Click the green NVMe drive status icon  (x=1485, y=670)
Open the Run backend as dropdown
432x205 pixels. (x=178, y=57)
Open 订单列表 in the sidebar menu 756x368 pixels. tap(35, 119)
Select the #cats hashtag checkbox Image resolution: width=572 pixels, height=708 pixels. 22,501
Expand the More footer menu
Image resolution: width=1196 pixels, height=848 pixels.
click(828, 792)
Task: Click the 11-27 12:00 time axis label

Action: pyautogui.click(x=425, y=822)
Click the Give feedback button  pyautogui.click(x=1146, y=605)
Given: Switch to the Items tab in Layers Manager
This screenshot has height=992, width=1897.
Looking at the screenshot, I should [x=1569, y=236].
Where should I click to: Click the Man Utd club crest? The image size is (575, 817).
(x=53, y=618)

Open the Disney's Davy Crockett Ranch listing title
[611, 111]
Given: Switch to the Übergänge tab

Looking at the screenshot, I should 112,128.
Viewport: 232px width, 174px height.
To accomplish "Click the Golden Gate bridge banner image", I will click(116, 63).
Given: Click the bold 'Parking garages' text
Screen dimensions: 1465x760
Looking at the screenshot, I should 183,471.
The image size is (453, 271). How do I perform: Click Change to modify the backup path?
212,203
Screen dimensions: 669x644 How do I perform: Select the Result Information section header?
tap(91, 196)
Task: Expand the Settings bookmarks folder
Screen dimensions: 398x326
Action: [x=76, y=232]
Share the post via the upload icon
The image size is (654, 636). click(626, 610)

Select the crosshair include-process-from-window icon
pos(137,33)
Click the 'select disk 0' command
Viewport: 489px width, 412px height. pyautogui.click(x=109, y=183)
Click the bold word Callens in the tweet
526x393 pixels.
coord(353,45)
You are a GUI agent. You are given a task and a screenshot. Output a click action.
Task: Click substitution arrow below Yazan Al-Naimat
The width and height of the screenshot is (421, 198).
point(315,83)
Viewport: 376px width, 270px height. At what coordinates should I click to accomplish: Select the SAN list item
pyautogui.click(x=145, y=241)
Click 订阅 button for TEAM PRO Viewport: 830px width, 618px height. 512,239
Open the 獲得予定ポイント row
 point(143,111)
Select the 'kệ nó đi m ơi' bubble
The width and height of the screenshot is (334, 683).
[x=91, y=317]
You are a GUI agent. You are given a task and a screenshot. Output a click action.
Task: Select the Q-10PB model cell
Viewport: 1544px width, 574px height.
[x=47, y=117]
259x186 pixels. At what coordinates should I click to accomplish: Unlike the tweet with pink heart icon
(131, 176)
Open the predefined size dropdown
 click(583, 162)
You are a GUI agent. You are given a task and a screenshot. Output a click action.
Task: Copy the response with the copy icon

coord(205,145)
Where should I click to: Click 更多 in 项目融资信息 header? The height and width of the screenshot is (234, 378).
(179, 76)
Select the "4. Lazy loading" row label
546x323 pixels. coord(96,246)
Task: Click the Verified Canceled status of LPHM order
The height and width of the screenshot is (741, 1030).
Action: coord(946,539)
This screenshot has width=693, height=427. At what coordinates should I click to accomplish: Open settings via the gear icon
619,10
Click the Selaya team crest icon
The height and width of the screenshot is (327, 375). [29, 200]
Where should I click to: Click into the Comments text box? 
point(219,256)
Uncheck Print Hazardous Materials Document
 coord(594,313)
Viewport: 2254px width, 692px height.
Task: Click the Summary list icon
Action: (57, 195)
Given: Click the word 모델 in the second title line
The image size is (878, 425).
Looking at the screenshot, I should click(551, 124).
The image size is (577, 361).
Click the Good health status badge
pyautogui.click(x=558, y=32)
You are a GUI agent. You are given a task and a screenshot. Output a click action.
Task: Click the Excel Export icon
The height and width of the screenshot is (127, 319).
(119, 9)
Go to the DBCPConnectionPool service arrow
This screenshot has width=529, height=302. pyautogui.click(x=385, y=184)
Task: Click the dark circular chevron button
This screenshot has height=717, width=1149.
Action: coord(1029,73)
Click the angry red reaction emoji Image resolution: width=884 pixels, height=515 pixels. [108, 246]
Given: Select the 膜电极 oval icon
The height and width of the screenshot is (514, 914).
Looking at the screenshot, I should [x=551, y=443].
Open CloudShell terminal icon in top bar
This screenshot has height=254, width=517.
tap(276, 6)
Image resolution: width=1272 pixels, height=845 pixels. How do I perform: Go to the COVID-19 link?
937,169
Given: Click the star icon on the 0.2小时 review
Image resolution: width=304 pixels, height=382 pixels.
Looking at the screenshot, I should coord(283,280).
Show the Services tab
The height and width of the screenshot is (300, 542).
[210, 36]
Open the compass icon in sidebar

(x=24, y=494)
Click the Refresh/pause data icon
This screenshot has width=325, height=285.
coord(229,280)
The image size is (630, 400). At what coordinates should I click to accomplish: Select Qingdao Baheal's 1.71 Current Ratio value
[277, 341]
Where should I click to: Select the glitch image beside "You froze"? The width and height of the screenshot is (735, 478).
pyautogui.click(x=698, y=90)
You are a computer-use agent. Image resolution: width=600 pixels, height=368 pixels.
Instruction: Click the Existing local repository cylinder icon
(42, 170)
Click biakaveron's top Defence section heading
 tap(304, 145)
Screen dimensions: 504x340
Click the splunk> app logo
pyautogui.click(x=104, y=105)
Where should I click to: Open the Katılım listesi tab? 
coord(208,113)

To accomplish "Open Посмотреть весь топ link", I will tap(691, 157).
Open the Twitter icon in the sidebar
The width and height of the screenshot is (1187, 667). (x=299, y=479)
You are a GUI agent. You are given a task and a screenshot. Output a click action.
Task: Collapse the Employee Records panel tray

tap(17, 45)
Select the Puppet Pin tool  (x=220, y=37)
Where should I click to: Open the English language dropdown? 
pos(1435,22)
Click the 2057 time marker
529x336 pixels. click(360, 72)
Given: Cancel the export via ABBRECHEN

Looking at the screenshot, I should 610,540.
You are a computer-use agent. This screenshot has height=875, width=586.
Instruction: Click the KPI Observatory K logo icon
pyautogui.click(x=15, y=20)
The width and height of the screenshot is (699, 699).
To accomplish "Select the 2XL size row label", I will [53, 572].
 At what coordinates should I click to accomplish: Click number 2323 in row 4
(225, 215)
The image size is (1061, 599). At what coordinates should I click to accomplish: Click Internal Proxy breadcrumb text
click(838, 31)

----

Task goal: Although the records may continue, retype only the lines from the first one through the one containing "Click the Give", exactly as they appear.

Result below:
Click the green NVMe drive status icon  (x=1485, y=670)
Open the Run backend as dropdown
432x205 pixels. (x=178, y=57)
Open 订单列表 in the sidebar menu 756x368 pixels. tap(35, 119)
Select the #cats hashtag checkbox Image resolution: width=572 pixels, height=708 pixels. 22,501
Expand the More footer menu
Image resolution: width=1196 pixels, height=848 pixels.
click(828, 792)
Task: Click the 11-27 12:00 time axis label

Action: pyautogui.click(x=425, y=822)
Click the Give feedback button  pyautogui.click(x=1146, y=605)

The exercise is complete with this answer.